Exercise prompt: Below are the entries; output exactly the lines from the one containing "754x537 pixels." through the final line, inclusive.

Supplied data:
=======

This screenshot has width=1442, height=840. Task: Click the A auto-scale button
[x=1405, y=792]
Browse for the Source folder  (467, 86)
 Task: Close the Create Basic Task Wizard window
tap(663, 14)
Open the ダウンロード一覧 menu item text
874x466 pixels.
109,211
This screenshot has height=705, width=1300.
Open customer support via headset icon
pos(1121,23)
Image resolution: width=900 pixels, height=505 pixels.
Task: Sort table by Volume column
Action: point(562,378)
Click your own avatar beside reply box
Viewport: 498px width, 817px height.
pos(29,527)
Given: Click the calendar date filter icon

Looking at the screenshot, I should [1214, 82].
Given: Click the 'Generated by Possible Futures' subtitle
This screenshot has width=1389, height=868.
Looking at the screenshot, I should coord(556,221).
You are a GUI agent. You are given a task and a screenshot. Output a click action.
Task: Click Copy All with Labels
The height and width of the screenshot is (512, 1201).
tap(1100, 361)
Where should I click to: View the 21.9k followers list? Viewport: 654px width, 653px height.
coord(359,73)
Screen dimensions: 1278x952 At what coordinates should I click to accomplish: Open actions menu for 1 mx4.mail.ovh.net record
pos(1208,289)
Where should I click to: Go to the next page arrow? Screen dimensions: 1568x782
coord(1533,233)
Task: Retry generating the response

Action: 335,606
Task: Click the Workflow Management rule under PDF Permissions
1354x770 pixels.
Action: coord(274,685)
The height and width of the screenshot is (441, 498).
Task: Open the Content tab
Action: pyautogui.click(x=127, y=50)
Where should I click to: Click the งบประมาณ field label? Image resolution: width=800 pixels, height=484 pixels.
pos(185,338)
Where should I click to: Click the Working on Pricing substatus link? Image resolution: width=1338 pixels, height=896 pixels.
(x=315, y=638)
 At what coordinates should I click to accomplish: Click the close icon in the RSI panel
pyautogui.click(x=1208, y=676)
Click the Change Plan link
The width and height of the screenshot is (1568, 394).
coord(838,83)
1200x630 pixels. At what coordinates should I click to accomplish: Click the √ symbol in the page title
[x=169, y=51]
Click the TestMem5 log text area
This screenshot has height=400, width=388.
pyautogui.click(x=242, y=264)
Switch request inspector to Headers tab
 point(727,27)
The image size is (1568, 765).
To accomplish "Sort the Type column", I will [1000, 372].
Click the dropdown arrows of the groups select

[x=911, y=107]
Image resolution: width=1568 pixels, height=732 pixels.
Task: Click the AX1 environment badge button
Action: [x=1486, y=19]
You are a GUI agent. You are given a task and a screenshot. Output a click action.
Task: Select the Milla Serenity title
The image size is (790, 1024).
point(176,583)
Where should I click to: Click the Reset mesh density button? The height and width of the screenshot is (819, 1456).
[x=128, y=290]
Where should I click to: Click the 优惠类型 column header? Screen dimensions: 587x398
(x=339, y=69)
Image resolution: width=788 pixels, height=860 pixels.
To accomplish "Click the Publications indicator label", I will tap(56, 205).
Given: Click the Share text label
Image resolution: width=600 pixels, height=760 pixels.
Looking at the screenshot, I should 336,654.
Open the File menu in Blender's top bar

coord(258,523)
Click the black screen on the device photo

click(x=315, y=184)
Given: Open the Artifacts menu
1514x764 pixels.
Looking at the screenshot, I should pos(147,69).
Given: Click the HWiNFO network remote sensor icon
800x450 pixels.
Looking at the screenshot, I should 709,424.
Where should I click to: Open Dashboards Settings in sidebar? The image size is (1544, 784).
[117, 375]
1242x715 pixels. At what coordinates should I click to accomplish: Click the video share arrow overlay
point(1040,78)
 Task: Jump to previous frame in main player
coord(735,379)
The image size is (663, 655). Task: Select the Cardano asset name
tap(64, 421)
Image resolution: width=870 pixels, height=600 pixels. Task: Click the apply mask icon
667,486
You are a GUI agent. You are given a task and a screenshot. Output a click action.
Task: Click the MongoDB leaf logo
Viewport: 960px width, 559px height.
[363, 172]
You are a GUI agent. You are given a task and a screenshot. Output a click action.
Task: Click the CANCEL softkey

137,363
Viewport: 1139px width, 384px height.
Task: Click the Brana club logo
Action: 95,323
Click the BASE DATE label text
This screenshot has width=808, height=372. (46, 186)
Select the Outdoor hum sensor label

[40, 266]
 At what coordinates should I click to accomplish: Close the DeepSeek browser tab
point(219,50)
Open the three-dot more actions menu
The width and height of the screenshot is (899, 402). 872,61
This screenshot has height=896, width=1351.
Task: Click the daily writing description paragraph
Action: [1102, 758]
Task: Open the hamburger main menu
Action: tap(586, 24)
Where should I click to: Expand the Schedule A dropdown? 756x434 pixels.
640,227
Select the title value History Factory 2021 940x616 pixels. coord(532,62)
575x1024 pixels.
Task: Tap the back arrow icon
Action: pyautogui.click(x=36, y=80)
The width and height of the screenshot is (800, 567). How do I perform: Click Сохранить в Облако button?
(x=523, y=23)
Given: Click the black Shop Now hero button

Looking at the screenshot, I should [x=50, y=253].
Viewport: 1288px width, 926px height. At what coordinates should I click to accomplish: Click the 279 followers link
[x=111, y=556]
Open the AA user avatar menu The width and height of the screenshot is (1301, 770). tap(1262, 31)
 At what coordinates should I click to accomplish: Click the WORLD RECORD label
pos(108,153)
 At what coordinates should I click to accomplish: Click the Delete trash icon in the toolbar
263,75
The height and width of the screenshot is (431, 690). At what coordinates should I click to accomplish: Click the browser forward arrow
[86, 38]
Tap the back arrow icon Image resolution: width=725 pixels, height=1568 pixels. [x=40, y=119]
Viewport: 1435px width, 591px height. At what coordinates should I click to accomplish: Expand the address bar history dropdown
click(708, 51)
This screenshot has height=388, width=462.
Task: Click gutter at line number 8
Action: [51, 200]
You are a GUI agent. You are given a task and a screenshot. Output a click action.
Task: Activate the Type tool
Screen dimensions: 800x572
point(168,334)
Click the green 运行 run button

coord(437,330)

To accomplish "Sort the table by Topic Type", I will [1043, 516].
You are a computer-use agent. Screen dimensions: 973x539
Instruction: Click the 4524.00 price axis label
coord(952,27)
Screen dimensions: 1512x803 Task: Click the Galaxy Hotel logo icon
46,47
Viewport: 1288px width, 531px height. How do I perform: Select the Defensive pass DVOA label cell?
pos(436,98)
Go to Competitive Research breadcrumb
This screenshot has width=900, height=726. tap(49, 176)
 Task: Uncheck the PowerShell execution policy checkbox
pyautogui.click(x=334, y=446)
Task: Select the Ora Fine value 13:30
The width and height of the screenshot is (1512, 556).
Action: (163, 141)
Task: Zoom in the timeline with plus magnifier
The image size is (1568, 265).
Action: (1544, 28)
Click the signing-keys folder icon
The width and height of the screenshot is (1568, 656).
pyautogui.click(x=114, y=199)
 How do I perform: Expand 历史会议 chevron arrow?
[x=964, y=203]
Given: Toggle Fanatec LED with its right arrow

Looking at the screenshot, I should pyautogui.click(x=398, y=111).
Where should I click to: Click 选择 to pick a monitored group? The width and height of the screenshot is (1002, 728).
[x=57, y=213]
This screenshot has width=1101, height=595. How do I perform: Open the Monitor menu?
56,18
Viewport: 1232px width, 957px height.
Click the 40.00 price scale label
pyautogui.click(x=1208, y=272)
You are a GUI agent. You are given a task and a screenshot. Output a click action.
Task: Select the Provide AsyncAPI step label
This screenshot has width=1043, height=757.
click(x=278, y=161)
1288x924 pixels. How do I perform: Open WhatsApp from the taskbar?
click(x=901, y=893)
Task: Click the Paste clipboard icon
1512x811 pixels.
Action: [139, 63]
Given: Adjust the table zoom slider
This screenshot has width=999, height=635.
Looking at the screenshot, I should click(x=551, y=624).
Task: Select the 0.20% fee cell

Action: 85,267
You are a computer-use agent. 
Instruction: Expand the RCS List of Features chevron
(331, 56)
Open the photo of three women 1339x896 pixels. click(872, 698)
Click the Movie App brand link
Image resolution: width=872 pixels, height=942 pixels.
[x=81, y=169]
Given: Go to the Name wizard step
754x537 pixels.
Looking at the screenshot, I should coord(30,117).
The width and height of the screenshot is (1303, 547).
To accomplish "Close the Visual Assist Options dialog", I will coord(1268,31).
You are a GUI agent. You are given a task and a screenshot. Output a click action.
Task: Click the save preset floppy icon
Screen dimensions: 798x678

=======

Exercise output:
754x537 pixels.
Looking at the screenshot, I should coord(30,117).
The width and height of the screenshot is (1303, 547).
To accomplish "Close the Visual Assist Options dialog", I will coord(1268,31).
You are a GUI agent. You are given a task and a screenshot. Output a click action.
Task: Click the save preset floppy icon
Screen dimensions: 798x678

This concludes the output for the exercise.